Work to be completed: Copy out every one of the records below, word for word, with each line unchanged.

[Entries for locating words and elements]
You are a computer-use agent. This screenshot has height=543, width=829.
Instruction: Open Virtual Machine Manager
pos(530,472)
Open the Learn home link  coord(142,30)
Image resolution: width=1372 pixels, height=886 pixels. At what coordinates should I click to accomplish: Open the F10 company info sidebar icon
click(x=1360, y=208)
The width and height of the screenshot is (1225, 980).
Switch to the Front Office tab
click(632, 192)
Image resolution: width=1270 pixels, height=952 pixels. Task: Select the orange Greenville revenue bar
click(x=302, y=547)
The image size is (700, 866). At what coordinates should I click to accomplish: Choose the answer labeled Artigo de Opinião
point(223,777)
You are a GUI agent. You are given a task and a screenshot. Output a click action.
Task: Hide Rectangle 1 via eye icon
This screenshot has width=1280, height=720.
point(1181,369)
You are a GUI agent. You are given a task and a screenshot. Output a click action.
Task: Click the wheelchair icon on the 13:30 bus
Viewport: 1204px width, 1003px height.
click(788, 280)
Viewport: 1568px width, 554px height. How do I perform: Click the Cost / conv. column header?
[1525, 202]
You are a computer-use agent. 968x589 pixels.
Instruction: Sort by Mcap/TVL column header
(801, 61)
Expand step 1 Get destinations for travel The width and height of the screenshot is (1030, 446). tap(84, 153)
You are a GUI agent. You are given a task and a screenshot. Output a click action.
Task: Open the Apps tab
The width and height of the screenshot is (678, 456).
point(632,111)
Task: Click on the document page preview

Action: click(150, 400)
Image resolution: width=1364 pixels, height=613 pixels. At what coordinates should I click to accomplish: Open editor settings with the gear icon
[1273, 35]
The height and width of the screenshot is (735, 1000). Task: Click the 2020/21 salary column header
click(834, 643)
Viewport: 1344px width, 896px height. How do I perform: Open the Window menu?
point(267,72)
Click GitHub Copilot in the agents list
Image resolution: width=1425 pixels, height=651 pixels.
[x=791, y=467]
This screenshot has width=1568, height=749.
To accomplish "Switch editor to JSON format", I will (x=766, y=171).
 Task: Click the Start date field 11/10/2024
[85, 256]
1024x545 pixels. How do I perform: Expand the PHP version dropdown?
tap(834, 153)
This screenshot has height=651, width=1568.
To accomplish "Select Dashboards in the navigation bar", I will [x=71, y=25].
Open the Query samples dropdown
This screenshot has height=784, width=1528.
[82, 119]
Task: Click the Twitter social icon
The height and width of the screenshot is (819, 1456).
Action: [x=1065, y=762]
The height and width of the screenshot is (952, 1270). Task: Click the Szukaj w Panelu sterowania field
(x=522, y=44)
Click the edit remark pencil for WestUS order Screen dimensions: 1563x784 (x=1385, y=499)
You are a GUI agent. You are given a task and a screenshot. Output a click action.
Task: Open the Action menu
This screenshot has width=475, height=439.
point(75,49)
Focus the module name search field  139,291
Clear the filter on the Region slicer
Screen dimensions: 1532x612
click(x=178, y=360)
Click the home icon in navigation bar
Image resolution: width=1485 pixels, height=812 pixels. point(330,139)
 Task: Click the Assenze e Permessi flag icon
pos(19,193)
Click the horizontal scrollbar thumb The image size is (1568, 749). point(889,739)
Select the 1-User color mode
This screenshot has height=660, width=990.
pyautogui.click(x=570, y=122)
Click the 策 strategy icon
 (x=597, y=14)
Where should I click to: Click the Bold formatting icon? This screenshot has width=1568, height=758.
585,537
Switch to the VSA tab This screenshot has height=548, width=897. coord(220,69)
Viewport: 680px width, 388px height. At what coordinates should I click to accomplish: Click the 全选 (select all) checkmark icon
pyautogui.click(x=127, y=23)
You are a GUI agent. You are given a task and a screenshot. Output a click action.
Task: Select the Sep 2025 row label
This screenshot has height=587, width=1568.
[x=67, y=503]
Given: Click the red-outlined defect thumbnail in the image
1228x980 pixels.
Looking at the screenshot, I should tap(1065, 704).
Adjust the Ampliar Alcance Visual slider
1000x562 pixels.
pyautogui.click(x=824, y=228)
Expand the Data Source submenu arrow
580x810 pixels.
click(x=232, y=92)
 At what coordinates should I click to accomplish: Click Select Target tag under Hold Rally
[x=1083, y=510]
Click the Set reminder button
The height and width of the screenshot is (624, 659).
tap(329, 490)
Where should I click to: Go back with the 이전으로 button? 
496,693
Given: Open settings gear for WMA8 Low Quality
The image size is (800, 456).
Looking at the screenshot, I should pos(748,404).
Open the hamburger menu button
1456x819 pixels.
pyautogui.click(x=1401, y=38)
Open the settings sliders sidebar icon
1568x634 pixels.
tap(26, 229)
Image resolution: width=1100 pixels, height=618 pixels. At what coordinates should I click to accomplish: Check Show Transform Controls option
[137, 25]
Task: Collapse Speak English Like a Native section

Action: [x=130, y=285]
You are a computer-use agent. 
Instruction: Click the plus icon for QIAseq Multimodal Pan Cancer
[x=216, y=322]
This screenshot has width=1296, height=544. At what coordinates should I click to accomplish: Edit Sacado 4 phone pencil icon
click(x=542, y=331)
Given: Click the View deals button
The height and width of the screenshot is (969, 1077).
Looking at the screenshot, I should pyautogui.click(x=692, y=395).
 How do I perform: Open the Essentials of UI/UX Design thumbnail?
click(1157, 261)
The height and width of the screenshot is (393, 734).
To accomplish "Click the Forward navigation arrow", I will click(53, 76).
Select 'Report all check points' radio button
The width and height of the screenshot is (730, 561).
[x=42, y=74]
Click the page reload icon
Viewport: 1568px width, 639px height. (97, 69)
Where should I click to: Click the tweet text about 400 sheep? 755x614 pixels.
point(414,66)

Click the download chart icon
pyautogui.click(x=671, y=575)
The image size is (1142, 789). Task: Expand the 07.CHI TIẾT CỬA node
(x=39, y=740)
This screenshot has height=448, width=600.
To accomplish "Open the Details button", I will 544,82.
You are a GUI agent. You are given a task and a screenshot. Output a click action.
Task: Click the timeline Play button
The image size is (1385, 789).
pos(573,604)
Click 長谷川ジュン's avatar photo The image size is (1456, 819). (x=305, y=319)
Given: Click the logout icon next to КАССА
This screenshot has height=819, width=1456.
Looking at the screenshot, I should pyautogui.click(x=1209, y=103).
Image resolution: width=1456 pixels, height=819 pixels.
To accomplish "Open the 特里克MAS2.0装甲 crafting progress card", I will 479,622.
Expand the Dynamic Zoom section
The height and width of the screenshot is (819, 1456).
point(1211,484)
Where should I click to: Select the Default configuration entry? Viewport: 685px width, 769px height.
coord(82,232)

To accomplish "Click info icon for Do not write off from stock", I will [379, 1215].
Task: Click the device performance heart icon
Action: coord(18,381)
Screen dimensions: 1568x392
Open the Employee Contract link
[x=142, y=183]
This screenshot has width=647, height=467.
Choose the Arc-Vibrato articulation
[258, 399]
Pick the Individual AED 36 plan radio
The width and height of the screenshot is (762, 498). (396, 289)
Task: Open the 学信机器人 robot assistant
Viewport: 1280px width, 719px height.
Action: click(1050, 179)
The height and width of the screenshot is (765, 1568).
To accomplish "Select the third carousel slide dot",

Task result:
You are a computer-use agent. This screenshot has height=543, width=829.
Instruction: Open Virtual Machine Manager
pos(530,472)
Open the Learn home link  coord(142,30)
Image resolution: width=1372 pixels, height=886 pixels. At what coordinates should I click to accomplish: Open the F10 company info sidebar icon
click(x=1360, y=208)
The width and height of the screenshot is (1225, 980).
Switch to the Front Office tab
click(632, 192)
Image resolution: width=1270 pixels, height=952 pixels. Task: Select the orange Greenville revenue bar
click(x=302, y=547)
The image size is (700, 866). At what coordinates should I click to accomplish: Choose the answer labeled Artigo de Opinião
point(223,777)
You are a GUI agent. You are given a task and a screenshot. Output a click action.
Task: Hide Rectangle 1 via eye icon
This screenshot has width=1280, height=720.
point(1181,369)
You are a GUI agent. You are given a task and a screenshot. Output a click action.
Task: Click the wheelchair icon on the 13:30 bus
Viewport: 1204px width, 1003px height.
click(788, 280)
Viewport: 1568px width, 554px height. How do I perform: Click the Cost / conv. column header?
[1525, 202]
You are a computer-use agent. 968x589 pixels.
Instruction: Sort by Mcap/TVL column header
(801, 61)
Expand step 1 Get destinations for travel The width and height of the screenshot is (1030, 446). tap(84, 153)
You are a GUI agent. You are given a task and a screenshot. Output a click action.
Task: Open the Apps tab
The width and height of the screenshot is (678, 456).
point(632,111)
Task: Click on the document page preview

Action: click(150, 400)
Image resolution: width=1364 pixels, height=613 pixels. At what coordinates should I click to accomplish: Open editor settings with the gear icon
[1273, 35]
The height and width of the screenshot is (735, 1000). Task: Click the 2020/21 salary column header
click(834, 643)
Viewport: 1344px width, 896px height. How do I perform: Open the Window menu?
point(267,72)
Click GitHub Copilot in the agents list
Image resolution: width=1425 pixels, height=651 pixels.
[x=791, y=467]
This screenshot has width=1568, height=749.
To accomplish "Switch editor to JSON format", I will (x=766, y=171).
 Task: Click the Start date field 11/10/2024
[85, 256]
1024x545 pixels. How do I perform: Expand the PHP version dropdown?
tap(834, 153)
This screenshot has height=651, width=1568.
To accomplish "Select Dashboards in the navigation bar", I will [x=71, y=25].
Open the Query samples dropdown
This screenshot has height=784, width=1528.
[82, 119]
Task: Click the Twitter social icon
The height and width of the screenshot is (819, 1456).
Action: [x=1065, y=762]
The height and width of the screenshot is (952, 1270). Task: Click the Szukaj w Panelu sterowania field
(x=522, y=44)
Click the edit remark pencil for WestUS order Screen dimensions: 1563x784 (x=1385, y=499)
You are a GUI agent. You are given a task and a screenshot. Output a click action.
Task: Open the Action menu
This screenshot has width=475, height=439.
point(75,49)
Focus the module name search field  139,291
Clear the filter on the Region slicer
Screen dimensions: 1532x612
click(x=178, y=360)
Click the home icon in navigation bar
Image resolution: width=1485 pixels, height=812 pixels. point(330,139)
 Task: Click the Assenze e Permessi flag icon
pos(19,193)
Click the horizontal scrollbar thumb The image size is (1568, 749). point(889,739)
Select the 1-User color mode
This screenshot has height=660, width=990.
pyautogui.click(x=570, y=122)
Click the 策 strategy icon
 (x=597, y=14)
Where should I click to: Click the Bold formatting icon? This screenshot has width=1568, height=758.
585,537
Switch to the VSA tab This screenshot has height=548, width=897. coord(220,69)
Viewport: 680px width, 388px height. At what coordinates should I click to accomplish: Click the 全选 (select all) checkmark icon
pyautogui.click(x=127, y=23)
You are a GUI agent. You are given a task and a screenshot. Output a click action.
Task: Select the Sep 2025 row label
This screenshot has height=587, width=1568.
[x=67, y=503]
Given: Click the red-outlined defect thumbnail in the image
1228x980 pixels.
Looking at the screenshot, I should tap(1065, 704).
Adjust the Ampliar Alcance Visual slider
1000x562 pixels.
pyautogui.click(x=824, y=228)
Expand the Data Source submenu arrow
580x810 pixels.
click(x=232, y=92)
 At what coordinates should I click to accomplish: Click Select Target tag under Hold Rally
[x=1083, y=510]
Click the Set reminder button
The height and width of the screenshot is (624, 659).
tap(329, 490)
Where should I click to: Go back with the 이전으로 button? 
496,693
Given: Open settings gear for WMA8 Low Quality
The image size is (800, 456).
Looking at the screenshot, I should pos(748,404).
Open the hamburger menu button
1456x819 pixels.
pyautogui.click(x=1401, y=38)
Open the settings sliders sidebar icon
1568x634 pixels.
tap(26, 229)
Image resolution: width=1100 pixels, height=618 pixels. At what coordinates should I click to accomplish: Check Show Transform Controls option
[137, 25]
Task: Collapse Speak English Like a Native section

Action: [x=130, y=285]
You are a computer-use agent. 
Instruction: Click the plus icon for QIAseq Multimodal Pan Cancer
[x=216, y=322]
This screenshot has width=1296, height=544. At what coordinates should I click to accomplish: Edit Sacado 4 phone pencil icon
click(x=542, y=331)
Given: Click the View deals button
The height and width of the screenshot is (969, 1077).
Looking at the screenshot, I should pyautogui.click(x=692, y=395).
 How do I perform: Open the Essentials of UI/UX Design thumbnail?
click(1157, 261)
The height and width of the screenshot is (393, 734).
To accomplish "Click the Forward navigation arrow", I will click(53, 76).
Select 'Report all check points' radio button
The width and height of the screenshot is (730, 561).
[x=42, y=74]
Click the page reload icon
Viewport: 1568px width, 639px height. (97, 69)
Where should I click to: Click the tweet text about 400 sheep? 755x614 pixels.
point(414,66)

Click the download chart icon
pyautogui.click(x=671, y=575)
The image size is (1142, 789). Task: Expand the 07.CHI TIẾT CỬA node
(x=39, y=740)
This screenshot has height=448, width=600.
To accomplish "Open the Details button", I will 544,82.
You are a GUI agent. You are given a task and a screenshot. Output a click action.
Task: Click the timeline Play button
The image size is (1385, 789).
pos(573,604)
Click 長谷川ジュン's avatar photo The image size is (1456, 819). (x=305, y=319)
Given: Click the logout icon next to КАССА
This screenshot has height=819, width=1456.
Looking at the screenshot, I should pyautogui.click(x=1209, y=103).
Image resolution: width=1456 pixels, height=819 pixels.
To accomplish "Open the 特里克MAS2.0装甲 crafting progress card", I will 479,622.
Expand the Dynamic Zoom section
The height and width of the screenshot is (819, 1456).
point(1211,484)
Where should I click to: Select the Default configuration entry? Viewport: 685px width, 769px height.
coord(82,232)

To accomplish "Click info icon for Do not write off from stock", I will [379, 1215].
Task: Click the device performance heart icon
Action: coord(18,381)
Screen dimensions: 1568x392
Open the Employee Contract link
[x=142, y=183]
This screenshot has width=647, height=467.
Choose the Arc-Vibrato articulation
[258, 399]
Pick the Individual AED 36 plan radio
The width and height of the screenshot is (762, 498). (396, 289)
Task: Open the 学信机器人 robot assistant
Viewport: 1280px width, 719px height.
Action: click(1050, 179)
The height and width of the screenshot is (765, 1568).
To accomplish "Select the third carousel slide dot",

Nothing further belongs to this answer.